I'm very critical of myself; overly critical, one person really close to me tells me at least once a week.

It's a good and terrible thing. On the one hand, my acute awareness of my flaws can leave me feeling frustrated and overwhelmed with myself; on the other, it drives me to better and better - because I know I can do and BE more.

Over the last few weeks, I realised something about myself I really hadn't noticed for most of my adult life (which isn't that long at all, actually.): I enjoy satisfying myself more than any Christian really should.

I love comfort, long, lazy weekends, and nice, tidy endings to my day. I love my day, week, life going according to (my) plan. I love when nothing and no one ruffles my schedule - whether that's giving someone a lift, which will take me off my usual route home, or having to take a bigger life detour.

It's mostly because I'm organised, and subconsciously proud enough to believe my plans are the best. 
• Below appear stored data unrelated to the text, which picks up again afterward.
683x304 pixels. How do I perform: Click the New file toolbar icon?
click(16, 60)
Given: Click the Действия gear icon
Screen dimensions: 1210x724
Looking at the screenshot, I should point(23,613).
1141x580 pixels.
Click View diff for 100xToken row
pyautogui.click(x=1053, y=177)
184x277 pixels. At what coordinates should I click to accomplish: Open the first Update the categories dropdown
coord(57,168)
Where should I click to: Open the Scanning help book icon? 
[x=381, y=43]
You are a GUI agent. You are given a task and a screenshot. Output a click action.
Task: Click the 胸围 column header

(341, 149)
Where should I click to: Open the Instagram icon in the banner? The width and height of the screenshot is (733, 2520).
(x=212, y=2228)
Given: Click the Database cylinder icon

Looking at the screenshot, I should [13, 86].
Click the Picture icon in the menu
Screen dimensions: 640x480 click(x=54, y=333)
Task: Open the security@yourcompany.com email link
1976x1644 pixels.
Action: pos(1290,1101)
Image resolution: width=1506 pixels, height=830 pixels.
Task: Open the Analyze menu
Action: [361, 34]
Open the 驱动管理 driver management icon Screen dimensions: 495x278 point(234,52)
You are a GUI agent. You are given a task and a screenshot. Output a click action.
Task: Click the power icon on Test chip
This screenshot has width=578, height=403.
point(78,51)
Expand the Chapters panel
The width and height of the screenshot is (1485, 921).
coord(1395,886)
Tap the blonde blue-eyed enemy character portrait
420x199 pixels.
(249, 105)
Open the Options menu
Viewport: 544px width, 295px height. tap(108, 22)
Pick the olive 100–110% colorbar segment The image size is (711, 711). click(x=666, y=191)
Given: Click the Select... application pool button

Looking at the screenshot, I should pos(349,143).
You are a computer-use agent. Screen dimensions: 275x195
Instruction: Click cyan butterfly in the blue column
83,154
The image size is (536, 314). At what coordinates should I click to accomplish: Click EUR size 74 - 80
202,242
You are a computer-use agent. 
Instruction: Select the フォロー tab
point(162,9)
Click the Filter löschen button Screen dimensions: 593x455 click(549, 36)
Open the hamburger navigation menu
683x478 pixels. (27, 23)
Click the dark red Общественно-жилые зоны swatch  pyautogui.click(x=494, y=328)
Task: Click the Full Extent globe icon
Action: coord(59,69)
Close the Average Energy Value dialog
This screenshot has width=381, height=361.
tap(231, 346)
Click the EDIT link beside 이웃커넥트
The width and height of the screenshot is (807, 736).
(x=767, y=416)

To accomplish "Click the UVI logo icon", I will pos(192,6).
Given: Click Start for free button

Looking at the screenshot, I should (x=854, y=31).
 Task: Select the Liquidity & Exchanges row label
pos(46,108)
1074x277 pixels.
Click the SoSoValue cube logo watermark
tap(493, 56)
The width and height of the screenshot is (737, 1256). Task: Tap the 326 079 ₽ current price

But, whatever the reason, as soon as I found out this truth about myself, I decided that I didn't want to live like that, and it was time to change that behaviour. And because God always knows exactly what my issue is and exactly what I need to hear, I also stumbled upon a great devotional message in that time period about training yourself not to see people and things you didn't plan as inconveniences (rather, as part of God's bigger plan), and truly surrendering all we have planned to God - to tweak, and change, and wipe out as He wishes.

It's really hard stuff; especially, when you have Life OCD like I do, but it's something I needed to understand, and more importantly - do. So, I set off on that journey.

However, this week, I realised it's much deeper than that; that I needed to go deeper than just brushing aside little inconveniences. 

I realised the absolute necessity in my own life, at this very time, in this very season, to give up more of my time, energy and mind to people and things outside of myself.

That meant less chill time, less sleep time, less Snapchat time... whatever it would take to be a person that initiates real change; a vessel for God to use to transform; a person that lives a non-mediocre, comfy, tidy, inside-the-box life.

I needed to break out of my own comfort zone.

That means more one-on-one with God time, more Bible time, more time listening to other people, more time being what someone else needs. 

Less of me; more and more of God. Seeing people the way God sees them. Begging God to replicate in me His heart for people.

So I got my butt up from bed, and started with this post that's long overdue, to be honest.

Are you sick of the four walls of your own comfort zone too? Ask God for all the help you need!